One further matter needs attention. Paul uses a lot of sacrificial and temple imagery to describe Christ’s work on the cross. This makes sense in light his calling God’s people “a holy temple” in the next section. Paul pictures Christ as both the one who both offers the sacrifice that heals and unifies and at the same time is himself the offering, the sacrifice, that effects these changes. Sacrifices are, of course, offered at the Temple. It is Christ’s “blood” (v.13) from “his flesh” (v.14) offered on the cross (v.16) that is the sacrifice. On the other hand, as we noted earlier (footnote 2 above), Christ is the subject of all the verbs here. He does all the acting. He offers the sacrifice of himself! Further, the notion of “access” in v.18 suggests drawing near to God in his palace, the Temple.

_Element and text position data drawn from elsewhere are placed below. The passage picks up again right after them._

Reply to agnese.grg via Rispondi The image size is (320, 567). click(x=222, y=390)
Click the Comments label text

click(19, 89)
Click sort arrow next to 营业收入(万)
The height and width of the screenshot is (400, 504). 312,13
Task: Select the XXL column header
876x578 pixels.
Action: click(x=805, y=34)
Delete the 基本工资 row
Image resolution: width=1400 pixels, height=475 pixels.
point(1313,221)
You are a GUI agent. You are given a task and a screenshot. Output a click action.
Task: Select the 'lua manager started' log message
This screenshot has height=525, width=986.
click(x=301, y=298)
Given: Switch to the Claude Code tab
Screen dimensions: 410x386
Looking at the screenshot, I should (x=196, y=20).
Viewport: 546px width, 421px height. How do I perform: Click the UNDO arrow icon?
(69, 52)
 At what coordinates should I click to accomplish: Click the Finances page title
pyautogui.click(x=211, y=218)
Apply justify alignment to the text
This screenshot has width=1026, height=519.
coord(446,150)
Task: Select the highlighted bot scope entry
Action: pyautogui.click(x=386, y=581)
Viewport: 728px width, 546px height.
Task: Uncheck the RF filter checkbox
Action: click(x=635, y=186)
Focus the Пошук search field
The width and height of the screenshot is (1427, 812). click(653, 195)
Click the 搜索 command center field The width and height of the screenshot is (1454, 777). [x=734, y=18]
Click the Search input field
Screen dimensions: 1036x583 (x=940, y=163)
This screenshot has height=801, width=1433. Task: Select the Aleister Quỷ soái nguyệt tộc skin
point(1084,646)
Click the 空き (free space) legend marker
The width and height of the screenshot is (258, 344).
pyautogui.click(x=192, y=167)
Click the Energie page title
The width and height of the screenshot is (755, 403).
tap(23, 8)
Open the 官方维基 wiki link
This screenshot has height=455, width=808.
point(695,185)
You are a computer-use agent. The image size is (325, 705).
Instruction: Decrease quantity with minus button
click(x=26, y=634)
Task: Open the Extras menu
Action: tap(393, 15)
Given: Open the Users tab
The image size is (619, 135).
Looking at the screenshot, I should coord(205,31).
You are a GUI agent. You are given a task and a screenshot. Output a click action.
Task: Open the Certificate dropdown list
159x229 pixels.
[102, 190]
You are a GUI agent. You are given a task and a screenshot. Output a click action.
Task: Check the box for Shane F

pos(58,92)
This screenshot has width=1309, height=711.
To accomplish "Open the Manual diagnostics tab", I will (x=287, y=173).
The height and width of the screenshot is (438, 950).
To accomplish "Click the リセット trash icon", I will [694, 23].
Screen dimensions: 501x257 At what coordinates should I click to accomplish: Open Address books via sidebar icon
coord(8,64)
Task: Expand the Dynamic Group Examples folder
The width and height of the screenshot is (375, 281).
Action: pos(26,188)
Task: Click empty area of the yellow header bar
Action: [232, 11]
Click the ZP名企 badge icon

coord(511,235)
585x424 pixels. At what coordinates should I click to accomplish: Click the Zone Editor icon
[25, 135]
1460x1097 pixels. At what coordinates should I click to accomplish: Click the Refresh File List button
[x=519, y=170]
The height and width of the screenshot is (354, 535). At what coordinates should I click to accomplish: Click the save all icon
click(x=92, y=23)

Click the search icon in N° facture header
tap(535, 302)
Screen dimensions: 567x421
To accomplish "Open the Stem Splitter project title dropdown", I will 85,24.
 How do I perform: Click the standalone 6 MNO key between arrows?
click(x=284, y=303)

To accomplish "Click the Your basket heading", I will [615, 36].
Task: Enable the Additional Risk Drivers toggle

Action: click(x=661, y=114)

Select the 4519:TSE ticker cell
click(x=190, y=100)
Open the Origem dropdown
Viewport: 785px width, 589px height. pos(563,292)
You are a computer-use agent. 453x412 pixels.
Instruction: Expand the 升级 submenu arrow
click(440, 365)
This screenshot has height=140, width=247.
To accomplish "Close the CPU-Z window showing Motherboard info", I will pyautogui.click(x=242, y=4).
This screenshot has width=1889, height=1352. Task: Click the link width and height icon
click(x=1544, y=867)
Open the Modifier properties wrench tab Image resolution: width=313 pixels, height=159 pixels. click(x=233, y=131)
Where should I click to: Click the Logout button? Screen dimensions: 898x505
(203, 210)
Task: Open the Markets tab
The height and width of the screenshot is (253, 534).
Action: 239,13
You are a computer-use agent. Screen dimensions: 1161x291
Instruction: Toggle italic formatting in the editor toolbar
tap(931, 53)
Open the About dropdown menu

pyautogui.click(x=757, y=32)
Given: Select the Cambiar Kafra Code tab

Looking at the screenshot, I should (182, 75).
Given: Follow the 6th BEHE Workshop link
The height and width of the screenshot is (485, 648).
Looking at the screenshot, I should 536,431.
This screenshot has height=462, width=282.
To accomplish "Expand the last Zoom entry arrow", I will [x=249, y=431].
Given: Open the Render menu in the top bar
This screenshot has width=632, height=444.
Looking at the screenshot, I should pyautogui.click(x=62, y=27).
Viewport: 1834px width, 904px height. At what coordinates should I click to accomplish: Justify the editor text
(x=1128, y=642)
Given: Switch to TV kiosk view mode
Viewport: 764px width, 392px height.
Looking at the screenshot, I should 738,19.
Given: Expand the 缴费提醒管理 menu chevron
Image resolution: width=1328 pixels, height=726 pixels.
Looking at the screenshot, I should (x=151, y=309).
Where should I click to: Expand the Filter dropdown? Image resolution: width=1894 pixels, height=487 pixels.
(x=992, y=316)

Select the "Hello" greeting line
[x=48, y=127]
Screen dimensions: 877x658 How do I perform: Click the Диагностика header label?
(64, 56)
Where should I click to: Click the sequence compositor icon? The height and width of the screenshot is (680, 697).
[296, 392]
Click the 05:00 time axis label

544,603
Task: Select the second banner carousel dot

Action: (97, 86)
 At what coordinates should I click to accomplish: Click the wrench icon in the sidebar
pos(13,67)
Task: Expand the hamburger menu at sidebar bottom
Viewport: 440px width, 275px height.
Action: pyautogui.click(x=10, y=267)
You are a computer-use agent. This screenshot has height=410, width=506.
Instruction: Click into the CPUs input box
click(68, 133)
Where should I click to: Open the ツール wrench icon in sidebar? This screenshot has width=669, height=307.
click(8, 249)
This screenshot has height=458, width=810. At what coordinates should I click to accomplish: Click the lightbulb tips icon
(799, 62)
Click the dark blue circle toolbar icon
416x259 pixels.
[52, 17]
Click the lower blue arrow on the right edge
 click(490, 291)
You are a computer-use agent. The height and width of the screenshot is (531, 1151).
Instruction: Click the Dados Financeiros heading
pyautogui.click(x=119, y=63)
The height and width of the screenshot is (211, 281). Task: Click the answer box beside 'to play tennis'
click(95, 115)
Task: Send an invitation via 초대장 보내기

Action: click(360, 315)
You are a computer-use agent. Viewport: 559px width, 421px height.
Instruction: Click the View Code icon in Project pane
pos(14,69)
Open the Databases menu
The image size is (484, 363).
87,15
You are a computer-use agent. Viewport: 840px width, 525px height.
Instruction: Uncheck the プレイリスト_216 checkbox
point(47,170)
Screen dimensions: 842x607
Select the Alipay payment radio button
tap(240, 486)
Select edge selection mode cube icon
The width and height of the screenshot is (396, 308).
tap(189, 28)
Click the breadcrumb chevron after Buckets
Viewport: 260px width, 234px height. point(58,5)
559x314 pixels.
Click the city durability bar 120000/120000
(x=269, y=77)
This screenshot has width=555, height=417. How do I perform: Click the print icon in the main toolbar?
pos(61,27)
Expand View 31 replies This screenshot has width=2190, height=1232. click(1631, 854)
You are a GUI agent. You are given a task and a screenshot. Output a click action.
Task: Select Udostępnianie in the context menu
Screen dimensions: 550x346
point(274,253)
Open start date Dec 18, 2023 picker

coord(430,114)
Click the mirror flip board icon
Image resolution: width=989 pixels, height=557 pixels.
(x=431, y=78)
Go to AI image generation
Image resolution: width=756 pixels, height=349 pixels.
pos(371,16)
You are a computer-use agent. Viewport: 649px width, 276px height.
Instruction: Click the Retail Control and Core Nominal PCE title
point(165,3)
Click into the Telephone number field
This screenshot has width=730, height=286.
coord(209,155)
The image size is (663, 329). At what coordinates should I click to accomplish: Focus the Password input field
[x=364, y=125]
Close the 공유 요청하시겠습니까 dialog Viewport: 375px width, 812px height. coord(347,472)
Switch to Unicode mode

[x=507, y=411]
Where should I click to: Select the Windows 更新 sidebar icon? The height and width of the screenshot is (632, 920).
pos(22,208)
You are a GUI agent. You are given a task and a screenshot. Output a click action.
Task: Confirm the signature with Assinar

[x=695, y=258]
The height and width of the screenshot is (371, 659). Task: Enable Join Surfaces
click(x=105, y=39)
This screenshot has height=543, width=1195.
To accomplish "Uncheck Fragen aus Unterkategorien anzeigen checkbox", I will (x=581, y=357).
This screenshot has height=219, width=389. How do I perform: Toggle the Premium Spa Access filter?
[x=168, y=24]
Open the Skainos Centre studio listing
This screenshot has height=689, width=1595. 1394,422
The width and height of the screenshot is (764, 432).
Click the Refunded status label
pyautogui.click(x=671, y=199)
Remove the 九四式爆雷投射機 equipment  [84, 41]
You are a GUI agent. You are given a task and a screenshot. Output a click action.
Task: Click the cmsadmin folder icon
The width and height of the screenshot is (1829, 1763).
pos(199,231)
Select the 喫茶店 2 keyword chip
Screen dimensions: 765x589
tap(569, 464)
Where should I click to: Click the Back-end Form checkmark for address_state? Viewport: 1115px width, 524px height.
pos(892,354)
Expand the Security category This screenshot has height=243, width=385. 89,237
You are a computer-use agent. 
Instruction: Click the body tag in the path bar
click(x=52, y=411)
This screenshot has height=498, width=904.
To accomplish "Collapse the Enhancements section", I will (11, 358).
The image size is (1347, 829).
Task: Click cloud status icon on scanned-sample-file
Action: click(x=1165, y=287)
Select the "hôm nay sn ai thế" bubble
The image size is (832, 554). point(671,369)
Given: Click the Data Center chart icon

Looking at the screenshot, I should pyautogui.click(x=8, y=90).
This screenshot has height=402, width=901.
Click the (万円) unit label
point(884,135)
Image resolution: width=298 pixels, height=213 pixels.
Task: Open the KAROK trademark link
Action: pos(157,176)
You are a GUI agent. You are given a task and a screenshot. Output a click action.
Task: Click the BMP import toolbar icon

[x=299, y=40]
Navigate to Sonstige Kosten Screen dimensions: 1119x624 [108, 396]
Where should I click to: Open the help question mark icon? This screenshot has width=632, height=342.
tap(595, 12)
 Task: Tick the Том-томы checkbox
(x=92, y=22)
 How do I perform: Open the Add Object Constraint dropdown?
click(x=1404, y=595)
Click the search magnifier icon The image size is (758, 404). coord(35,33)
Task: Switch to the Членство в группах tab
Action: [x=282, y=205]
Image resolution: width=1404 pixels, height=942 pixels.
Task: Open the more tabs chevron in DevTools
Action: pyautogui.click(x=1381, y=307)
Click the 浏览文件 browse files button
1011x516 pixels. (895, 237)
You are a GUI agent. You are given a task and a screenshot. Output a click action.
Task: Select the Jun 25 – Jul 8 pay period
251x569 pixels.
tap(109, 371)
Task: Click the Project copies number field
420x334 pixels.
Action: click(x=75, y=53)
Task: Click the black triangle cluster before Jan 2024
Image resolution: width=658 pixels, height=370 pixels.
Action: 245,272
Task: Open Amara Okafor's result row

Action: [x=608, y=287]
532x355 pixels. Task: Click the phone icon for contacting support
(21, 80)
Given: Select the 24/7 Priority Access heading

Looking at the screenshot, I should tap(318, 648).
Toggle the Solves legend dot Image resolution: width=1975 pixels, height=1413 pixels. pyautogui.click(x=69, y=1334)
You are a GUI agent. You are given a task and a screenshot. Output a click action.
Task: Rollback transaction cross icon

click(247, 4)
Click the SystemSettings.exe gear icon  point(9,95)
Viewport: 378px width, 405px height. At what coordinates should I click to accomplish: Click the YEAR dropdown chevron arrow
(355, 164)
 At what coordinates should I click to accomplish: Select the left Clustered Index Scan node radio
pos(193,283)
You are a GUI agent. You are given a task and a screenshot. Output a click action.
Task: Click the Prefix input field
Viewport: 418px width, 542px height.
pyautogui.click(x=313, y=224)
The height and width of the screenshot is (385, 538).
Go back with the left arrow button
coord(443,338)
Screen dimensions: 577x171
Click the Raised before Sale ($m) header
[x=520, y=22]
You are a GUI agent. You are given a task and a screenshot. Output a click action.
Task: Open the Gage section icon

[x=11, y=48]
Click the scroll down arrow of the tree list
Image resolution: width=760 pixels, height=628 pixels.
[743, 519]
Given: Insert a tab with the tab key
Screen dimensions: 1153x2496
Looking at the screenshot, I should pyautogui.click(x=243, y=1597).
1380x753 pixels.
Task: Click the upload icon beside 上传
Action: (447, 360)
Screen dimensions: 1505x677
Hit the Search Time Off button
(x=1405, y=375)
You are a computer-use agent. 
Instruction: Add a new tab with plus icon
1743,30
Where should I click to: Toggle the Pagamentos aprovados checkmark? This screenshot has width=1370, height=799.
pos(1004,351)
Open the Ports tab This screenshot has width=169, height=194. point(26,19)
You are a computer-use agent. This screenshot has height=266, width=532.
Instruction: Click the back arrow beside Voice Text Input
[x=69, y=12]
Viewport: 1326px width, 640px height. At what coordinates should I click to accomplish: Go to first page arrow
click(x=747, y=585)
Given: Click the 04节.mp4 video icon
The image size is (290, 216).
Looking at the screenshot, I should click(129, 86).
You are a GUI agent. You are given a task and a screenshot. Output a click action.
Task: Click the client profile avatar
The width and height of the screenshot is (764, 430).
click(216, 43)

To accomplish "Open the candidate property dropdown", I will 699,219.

This picture Christ the priest who offers himself as the sacrifice that heals and unifies in the Temple of his people has important implications for the “sitting,” the experience of God’s lavish grace we need to be faithful and effective participants in God’s subversive counter-revolutionary movement. We will explore this in the last section of this chapter.
[1] The pronoun is in the emphatic position in the Greek. In addition Paul highlights the centrality of Jesus as “himself” our peace by making him the subject of all the verbs in vv.14-18.
[2] See Snodgrass, Ephesians, 128-129.
[3] Snodgrass, Ephesians, 129-130.
[4] William Barclay, cited in John R.W. Stott, God's New Society: The Message of Ephesians (Leicester: Inter-Varsity Press, 1979), 91 (also at http://cruciality.wordpress.com/2009/07/24/christ-is-our-peace-a-reflection-on-ephesians-211%E2%80%9322).
[6] Robert J. Banks, Paul’s Idea of Community (Peabody, MA: Hendricksons Publishers, rev.ed. 1994), 108.
[7] http://wiki.answers.com/Q/What_was_the_third_race.
[8] http://euangelizomai.blogspot.com/2008/02/third-race-kerygma-petrou.html.
[9] From the lyrics of Joan Osborne’s 1995 hit song about God, “One of Us”.